Caught in the Act

Sep 06, 2011 12:12

And something completely different...

Title:  Caught in the Act
Verse: G1
Rating: T
Characters: Prowl, Jazz
Warnings: Discussions of overload, humour
Summary: Prowl is forced into an awkward explanation; Jazz is amused.

Written for the prowlxjazz September challenge: week 1,  prompts #4 & #5 - ‘Caught in the Act’/‘I never knew you liked to do that’

Wh…what…?  Where…?

Awareness returned to Prowl in a rush of boot-up messages and sensor feedback. He shuddered, dialling down the input from his sensory wings in an attempt to make sense of the chaos. He circuits were fizzing, their activity a sharp contrast to the deep weariness that permeated his frame.  Strange. This wasn’t a normal crash then. Those tended to feel remarkably peaceful, his processor blocking out his external systems - not stimulating them. This felt like…

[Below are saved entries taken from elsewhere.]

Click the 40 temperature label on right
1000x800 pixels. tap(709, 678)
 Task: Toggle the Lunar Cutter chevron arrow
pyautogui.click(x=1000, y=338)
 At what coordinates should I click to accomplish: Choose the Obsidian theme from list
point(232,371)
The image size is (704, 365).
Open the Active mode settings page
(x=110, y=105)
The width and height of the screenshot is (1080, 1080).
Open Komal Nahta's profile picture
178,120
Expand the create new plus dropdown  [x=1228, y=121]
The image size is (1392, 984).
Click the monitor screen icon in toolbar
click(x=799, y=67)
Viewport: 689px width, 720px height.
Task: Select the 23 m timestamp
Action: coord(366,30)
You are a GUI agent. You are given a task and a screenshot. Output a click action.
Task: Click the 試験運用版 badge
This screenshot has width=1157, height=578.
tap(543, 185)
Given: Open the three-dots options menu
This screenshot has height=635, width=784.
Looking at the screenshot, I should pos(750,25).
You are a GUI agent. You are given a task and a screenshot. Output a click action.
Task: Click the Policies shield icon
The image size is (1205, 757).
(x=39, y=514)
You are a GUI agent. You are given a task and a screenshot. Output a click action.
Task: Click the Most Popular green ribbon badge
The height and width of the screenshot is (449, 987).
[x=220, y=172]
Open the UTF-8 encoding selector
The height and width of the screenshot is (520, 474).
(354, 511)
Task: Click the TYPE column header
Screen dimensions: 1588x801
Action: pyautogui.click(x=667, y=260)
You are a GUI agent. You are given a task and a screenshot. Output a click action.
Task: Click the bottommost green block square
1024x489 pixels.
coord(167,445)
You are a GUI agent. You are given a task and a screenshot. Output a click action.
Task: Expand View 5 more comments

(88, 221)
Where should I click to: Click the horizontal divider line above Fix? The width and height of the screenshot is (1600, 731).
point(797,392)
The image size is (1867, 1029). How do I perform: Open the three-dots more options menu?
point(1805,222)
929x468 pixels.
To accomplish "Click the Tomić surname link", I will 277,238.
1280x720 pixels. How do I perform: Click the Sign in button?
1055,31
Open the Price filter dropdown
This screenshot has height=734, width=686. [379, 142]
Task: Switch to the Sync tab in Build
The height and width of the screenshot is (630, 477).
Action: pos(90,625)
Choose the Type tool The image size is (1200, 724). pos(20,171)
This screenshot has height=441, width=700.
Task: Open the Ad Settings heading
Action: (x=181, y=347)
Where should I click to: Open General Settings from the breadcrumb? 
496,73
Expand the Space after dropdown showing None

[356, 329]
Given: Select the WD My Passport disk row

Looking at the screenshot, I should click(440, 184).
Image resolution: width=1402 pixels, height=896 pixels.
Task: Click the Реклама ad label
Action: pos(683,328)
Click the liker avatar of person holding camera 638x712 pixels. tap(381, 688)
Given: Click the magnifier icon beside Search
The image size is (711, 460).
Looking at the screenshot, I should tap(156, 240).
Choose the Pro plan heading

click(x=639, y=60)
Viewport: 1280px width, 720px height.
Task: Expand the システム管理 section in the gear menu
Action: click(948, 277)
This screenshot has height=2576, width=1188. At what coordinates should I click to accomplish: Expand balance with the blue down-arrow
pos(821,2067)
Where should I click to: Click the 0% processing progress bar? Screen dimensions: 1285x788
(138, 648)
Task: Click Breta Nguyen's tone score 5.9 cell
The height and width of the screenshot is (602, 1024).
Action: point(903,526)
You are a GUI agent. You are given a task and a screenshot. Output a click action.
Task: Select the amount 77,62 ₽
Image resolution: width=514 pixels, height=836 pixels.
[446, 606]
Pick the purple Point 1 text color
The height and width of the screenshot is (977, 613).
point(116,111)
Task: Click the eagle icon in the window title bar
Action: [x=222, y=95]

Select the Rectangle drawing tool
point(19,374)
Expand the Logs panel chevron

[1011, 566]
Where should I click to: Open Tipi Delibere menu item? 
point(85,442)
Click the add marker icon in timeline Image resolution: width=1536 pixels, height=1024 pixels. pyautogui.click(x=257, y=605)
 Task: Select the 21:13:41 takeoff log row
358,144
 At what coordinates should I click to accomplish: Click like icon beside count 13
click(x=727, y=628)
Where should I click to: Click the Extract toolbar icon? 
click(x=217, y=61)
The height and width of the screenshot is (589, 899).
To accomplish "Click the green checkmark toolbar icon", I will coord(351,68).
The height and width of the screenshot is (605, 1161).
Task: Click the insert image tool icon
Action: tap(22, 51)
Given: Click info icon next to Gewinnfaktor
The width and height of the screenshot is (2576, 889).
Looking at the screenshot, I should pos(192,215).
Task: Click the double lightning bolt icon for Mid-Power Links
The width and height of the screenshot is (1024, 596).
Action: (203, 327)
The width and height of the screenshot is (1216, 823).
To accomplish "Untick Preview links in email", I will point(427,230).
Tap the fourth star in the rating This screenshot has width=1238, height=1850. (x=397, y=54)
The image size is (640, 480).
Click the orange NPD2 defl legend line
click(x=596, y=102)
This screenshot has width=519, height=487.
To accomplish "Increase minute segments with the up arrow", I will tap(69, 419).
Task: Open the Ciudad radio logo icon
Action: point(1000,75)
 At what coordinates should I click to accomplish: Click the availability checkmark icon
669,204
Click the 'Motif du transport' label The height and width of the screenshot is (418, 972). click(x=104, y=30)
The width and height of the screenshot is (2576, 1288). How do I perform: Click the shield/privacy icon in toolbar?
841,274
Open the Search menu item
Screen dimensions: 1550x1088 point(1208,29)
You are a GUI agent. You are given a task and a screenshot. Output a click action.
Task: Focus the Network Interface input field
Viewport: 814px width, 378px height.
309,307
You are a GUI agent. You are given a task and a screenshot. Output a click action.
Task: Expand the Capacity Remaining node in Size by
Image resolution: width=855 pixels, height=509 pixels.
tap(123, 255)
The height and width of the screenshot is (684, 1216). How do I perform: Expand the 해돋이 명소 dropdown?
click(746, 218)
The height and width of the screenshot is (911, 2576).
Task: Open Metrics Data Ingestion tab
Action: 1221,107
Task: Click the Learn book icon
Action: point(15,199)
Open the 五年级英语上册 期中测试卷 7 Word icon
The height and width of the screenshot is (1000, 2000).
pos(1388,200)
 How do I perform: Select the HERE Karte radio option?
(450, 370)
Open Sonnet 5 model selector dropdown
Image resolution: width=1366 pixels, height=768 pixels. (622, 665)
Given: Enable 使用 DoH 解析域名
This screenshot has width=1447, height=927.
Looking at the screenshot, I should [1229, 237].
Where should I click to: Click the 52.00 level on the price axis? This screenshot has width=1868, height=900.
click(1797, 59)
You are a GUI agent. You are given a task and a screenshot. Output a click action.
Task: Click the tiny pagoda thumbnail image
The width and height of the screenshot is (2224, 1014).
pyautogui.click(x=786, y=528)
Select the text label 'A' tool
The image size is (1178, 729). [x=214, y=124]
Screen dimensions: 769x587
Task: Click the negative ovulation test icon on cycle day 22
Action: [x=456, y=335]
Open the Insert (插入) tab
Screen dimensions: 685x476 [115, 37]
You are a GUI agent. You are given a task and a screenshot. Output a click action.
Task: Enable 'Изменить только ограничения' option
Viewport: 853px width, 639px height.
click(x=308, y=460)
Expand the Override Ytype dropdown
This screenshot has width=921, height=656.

No. The tactician’s still shaky processor clamped down on the thought. There was simply no way this could be what it felt like.

First rush of reboot confusion passed. Prowl returned his attention to the information streaming from his sensors, only realising as he did so that he was in his alt-mode. Most mechs would have transformed in his situation, preferring their optics to more limited alt-mode sensors. Most mechs didn’t have the inbuilt advantages of a Praxian frame.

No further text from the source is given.